» **WHAT NEEDS TO BE DONE**
Find the word "sociaux" in the material below and gather every line that contains it.

◇ ◇ ◇ ◇ ◇

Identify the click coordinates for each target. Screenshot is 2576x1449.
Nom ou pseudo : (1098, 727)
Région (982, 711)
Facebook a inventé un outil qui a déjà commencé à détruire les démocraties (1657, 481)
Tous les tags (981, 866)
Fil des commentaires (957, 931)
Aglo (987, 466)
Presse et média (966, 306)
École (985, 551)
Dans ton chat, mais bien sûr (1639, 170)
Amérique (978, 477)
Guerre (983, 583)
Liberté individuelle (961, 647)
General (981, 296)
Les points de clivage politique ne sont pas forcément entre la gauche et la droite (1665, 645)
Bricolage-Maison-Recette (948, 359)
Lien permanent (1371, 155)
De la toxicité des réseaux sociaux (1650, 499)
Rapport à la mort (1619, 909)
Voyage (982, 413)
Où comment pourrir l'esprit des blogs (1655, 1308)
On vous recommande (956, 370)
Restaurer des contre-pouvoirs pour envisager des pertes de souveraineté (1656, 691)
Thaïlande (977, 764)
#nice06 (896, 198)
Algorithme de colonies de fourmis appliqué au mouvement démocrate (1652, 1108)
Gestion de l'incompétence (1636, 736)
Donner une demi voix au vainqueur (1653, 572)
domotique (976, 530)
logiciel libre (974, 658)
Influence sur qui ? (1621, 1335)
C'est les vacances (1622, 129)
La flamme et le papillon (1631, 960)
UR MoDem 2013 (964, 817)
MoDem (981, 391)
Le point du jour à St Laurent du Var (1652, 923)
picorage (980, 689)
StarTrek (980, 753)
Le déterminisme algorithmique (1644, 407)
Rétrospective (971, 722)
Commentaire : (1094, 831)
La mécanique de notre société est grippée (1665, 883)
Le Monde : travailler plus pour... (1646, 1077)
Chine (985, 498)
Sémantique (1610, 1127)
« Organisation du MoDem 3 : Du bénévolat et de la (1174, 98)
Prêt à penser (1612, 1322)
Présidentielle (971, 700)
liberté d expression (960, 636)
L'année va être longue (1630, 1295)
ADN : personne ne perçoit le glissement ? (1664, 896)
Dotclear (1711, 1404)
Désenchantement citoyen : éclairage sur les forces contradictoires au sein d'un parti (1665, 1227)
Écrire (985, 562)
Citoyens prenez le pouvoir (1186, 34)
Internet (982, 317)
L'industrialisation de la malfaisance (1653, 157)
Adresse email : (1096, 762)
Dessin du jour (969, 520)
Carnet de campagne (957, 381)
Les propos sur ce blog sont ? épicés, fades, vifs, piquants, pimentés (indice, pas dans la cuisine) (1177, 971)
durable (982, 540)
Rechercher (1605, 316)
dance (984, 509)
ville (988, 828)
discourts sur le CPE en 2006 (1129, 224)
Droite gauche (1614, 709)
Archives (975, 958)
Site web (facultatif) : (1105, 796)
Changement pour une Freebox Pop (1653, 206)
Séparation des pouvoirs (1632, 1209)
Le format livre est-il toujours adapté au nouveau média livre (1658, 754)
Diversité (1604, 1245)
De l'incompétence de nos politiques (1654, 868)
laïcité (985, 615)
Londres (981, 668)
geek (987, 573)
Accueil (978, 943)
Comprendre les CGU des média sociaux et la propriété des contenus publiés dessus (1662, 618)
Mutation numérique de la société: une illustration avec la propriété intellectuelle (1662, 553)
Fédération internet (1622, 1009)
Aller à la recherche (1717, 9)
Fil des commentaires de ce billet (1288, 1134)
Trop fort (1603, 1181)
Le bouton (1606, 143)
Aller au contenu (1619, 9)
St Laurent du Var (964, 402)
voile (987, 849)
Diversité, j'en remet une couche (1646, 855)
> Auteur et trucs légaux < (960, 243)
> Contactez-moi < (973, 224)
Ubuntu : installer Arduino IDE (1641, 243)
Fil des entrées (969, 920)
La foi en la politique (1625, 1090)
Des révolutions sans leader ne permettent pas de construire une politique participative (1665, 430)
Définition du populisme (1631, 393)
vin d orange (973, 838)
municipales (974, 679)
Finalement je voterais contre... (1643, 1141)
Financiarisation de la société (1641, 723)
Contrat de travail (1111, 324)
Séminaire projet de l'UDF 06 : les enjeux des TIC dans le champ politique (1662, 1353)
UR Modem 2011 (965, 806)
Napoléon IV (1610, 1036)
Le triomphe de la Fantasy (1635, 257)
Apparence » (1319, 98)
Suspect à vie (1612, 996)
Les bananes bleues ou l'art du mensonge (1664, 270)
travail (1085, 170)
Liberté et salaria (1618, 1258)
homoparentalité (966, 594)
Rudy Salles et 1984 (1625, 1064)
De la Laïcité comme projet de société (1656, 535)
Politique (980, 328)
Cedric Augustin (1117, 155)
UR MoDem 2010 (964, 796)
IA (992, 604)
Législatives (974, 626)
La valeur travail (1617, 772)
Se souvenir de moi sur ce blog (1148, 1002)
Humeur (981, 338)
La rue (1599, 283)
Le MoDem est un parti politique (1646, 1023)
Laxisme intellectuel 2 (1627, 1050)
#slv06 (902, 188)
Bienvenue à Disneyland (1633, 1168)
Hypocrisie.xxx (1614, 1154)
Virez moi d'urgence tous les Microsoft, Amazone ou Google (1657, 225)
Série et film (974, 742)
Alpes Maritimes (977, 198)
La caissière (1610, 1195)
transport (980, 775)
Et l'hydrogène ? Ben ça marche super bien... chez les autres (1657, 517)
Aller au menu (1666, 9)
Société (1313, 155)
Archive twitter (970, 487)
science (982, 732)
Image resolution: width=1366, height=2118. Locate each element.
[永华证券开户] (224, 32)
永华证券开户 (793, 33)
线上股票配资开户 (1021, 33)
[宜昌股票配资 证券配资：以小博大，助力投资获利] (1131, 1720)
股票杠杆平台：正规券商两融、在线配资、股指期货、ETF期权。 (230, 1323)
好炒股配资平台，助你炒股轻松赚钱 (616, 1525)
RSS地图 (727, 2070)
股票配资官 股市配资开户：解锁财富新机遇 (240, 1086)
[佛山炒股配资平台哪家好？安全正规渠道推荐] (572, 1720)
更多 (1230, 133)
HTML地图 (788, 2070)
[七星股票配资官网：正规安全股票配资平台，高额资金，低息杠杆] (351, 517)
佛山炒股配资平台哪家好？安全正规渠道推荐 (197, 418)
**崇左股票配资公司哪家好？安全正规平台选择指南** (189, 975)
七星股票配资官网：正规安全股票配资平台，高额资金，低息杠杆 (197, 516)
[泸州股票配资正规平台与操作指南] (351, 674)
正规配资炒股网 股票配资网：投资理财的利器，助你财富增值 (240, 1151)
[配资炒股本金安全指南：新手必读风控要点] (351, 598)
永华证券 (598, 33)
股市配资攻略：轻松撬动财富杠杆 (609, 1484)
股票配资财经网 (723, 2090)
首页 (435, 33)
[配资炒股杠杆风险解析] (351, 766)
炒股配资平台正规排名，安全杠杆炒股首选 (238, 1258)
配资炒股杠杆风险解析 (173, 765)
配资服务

◇ ◇ ◇ ◇ ◇

» **ANSWER SECTION**
De la toxicité des réseaux sociaux (1650, 499)
Comprendre les CGU des média sociaux et la propriété des contenus publiés dessus (1662, 618)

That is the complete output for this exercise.